» Exercise objective:
Please repeat, from the entries that follow, the lines from the one containing "Instruction: Open the Guatemala" through the one containing "Given: Open output folder via folder icon" exactly, adding nothing.

» Records supplied:

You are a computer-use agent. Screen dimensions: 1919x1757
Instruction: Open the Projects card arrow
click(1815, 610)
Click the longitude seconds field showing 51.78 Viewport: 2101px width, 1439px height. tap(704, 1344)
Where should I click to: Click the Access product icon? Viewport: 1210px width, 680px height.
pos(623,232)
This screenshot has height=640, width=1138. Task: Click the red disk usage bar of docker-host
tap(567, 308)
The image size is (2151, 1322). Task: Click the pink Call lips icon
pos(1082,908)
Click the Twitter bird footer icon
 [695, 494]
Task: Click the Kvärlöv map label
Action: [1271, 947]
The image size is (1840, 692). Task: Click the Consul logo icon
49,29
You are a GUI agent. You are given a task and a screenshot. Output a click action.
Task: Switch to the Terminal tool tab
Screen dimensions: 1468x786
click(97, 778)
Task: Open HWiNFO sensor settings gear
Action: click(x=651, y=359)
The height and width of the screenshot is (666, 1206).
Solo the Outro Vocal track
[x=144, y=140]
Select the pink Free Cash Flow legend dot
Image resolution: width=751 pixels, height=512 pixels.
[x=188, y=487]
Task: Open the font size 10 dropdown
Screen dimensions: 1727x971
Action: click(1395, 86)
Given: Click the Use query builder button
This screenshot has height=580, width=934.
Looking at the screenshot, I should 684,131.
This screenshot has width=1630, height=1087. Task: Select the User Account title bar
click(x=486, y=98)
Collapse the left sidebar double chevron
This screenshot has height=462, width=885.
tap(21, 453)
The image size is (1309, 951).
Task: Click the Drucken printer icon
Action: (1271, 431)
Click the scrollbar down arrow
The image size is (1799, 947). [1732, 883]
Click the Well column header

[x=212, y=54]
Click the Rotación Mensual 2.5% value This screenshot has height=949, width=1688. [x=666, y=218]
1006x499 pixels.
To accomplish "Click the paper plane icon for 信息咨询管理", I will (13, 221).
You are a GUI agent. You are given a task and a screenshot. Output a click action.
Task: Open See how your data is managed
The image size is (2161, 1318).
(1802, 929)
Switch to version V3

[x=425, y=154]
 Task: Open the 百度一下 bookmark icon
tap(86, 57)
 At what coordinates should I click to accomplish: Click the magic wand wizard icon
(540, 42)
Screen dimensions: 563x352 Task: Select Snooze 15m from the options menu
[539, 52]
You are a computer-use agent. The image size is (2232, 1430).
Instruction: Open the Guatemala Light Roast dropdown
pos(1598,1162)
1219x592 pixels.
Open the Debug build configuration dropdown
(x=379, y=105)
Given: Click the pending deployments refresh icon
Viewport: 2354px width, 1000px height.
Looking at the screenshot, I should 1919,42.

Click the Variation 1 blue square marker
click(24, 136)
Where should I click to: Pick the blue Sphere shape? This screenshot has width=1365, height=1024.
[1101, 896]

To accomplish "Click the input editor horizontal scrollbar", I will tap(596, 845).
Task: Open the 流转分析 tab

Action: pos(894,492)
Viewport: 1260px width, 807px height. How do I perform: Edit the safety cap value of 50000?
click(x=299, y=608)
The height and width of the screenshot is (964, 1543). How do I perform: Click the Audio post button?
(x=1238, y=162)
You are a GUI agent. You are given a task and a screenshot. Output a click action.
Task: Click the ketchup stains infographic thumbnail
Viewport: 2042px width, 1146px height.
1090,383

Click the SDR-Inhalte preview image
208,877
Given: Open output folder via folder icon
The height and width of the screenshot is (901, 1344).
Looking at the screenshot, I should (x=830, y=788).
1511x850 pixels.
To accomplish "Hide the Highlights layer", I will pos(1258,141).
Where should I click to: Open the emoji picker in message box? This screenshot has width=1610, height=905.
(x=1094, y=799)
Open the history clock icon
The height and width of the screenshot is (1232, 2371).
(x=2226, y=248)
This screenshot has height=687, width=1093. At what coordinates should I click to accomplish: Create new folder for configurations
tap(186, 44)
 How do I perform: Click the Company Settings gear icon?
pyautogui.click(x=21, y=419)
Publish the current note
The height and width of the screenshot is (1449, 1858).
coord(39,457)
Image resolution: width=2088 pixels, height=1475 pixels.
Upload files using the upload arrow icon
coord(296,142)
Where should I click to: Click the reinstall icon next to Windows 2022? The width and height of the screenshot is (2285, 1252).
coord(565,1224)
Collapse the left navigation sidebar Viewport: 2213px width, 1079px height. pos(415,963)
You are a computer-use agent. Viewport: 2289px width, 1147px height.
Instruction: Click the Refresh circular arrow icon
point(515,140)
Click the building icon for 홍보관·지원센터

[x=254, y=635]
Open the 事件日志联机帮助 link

» Result below:
Instruction: Open the Guatemala Light Roast dropdown
pos(1598,1162)
1219x592 pixels.
Open the Debug build configuration dropdown
(x=379, y=105)
Given: Click the pending deployments refresh icon
Viewport: 2354px width, 1000px height.
Looking at the screenshot, I should 1919,42.

Click the Variation 1 blue square marker
click(24, 136)
Where should I click to: Pick the blue Sphere shape? This screenshot has width=1365, height=1024.
[1101, 896]

To accomplish "Click the input editor horizontal scrollbar", I will tap(596, 845).
Task: Open the 流转分析 tab

Action: pos(894,492)
Viewport: 1260px width, 807px height. How do I perform: Edit the safety cap value of 50000?
click(x=299, y=608)
The height and width of the screenshot is (964, 1543). How do I perform: Click the Audio post button?
(x=1238, y=162)
You are a GUI agent. You are given a task and a screenshot. Output a click action.
Task: Click the ketchup stains infographic thumbnail
Viewport: 2042px width, 1146px height.
1090,383

Click the SDR-Inhalte preview image
208,877
Given: Open output folder via folder icon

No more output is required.